• DIRECTIONS FOR THIS TASK: Could you reproduce, word for word, everything below from the line containing "Tap the red" down to the line containing "Given: Click the Sign In link", with both of those lines included and no others?
(STORED DATA begins)
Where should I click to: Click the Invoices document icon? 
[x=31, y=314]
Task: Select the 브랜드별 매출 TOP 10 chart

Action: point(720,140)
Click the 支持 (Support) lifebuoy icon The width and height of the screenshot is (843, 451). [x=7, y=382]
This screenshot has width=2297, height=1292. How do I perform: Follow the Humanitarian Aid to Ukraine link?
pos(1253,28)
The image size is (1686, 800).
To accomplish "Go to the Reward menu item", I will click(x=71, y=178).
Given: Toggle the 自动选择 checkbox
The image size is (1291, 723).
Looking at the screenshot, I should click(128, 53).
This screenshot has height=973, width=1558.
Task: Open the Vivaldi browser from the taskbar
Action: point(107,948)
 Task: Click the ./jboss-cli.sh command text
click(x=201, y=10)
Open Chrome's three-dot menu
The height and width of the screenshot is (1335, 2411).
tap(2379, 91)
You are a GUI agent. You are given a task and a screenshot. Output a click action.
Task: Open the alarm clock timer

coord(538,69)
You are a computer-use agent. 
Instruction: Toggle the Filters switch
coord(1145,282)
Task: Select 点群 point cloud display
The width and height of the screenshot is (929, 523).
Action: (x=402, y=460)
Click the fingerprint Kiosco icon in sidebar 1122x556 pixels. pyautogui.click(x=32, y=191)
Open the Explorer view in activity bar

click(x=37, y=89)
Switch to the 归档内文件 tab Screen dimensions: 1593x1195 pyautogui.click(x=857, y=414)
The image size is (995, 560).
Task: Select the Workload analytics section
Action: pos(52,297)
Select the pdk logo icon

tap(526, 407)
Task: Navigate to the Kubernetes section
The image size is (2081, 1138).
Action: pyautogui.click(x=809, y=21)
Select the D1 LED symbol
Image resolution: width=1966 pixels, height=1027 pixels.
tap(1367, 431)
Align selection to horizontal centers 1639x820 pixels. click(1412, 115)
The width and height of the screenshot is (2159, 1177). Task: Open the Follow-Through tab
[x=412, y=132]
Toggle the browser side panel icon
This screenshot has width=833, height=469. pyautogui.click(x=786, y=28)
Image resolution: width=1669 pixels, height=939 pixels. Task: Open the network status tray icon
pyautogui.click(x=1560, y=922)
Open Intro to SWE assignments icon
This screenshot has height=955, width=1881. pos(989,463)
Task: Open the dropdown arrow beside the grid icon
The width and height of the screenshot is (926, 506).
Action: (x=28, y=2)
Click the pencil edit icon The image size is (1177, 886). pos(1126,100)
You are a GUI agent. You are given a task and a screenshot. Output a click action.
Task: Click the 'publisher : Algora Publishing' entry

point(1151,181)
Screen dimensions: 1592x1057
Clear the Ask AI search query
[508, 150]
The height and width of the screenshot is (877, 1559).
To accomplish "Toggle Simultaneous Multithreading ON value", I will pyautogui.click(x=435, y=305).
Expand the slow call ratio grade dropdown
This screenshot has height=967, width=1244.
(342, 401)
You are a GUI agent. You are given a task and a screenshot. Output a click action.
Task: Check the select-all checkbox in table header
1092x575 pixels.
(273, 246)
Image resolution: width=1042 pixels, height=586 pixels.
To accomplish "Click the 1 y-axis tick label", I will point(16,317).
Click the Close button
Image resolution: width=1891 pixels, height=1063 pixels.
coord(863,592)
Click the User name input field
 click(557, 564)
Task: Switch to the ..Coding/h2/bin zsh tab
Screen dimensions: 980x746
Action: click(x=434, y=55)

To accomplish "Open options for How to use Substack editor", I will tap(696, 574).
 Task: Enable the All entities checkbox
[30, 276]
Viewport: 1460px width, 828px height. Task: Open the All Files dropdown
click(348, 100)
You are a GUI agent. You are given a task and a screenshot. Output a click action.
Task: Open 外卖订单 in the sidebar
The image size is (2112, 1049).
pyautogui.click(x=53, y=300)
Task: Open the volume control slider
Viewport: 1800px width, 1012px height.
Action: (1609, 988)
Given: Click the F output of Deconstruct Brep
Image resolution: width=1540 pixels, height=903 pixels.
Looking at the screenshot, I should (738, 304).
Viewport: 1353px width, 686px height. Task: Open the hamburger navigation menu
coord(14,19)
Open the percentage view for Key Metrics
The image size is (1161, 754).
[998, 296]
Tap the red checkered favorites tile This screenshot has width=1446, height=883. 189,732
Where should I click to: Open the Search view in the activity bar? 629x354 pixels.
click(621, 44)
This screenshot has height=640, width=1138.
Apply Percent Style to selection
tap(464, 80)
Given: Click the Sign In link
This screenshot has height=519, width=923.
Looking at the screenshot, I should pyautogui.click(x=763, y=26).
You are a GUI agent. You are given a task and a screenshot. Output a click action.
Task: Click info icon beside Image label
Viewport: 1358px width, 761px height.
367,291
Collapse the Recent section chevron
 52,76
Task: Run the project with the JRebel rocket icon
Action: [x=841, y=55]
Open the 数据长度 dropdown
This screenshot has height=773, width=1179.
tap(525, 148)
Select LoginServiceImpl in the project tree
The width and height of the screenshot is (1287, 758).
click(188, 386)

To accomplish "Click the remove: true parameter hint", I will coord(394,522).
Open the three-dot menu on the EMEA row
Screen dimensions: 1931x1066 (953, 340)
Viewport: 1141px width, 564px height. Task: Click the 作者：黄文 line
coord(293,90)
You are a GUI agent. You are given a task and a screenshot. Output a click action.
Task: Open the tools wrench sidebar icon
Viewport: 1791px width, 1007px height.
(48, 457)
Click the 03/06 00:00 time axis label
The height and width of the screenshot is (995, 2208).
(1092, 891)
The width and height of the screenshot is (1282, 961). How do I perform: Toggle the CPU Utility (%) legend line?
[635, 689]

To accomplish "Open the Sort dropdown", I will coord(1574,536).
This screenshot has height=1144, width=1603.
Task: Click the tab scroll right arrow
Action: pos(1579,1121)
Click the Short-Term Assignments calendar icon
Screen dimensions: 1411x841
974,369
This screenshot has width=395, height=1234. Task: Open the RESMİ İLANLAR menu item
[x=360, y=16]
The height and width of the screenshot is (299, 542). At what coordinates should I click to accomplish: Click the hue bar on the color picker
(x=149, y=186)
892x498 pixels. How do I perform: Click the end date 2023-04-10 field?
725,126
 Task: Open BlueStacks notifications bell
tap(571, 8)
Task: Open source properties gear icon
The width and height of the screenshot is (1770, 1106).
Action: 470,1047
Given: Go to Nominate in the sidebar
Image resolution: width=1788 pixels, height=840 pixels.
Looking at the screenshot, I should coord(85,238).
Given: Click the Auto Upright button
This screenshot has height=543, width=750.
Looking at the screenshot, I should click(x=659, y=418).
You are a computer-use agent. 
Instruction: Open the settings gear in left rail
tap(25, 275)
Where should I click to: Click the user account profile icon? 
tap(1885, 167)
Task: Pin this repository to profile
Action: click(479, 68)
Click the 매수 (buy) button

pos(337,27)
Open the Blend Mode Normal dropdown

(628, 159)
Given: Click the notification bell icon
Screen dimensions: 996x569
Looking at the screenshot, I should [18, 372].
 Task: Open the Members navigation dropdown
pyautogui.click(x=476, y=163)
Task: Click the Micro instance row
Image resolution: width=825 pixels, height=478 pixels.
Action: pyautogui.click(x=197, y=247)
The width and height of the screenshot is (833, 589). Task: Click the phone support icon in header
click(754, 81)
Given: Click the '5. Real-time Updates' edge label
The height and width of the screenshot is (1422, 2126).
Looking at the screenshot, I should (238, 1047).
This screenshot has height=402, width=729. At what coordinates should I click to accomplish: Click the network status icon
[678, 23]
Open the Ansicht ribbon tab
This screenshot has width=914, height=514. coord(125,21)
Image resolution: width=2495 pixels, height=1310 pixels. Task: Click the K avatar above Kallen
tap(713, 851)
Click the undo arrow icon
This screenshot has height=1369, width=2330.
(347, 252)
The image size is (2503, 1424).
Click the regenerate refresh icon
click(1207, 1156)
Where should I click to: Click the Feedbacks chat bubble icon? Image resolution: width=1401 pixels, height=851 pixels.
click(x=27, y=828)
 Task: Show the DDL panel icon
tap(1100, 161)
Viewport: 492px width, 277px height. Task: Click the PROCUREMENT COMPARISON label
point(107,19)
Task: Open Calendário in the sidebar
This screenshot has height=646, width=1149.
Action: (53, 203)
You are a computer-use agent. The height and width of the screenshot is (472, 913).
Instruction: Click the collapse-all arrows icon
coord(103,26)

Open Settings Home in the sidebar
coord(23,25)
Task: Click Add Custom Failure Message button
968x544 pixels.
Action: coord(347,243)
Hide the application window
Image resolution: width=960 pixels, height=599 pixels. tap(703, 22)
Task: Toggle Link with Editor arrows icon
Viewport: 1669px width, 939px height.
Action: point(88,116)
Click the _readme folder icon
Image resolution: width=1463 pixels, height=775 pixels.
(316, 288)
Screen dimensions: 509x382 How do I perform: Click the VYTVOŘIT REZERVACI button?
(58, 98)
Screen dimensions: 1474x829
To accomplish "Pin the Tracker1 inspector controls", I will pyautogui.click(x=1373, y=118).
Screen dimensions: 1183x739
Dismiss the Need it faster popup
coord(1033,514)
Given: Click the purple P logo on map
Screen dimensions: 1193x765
(STORED DATA ends)
• REPLY TO THE TASK:
Tap the red checkered favorites tile This screenshot has width=1446, height=883. 189,732
Where should I click to: Open the Search view in the activity bar? 629x354 pixels.
click(621, 44)
This screenshot has height=640, width=1138.
Apply Percent Style to selection
tap(464, 80)
Given: Click the Sign In link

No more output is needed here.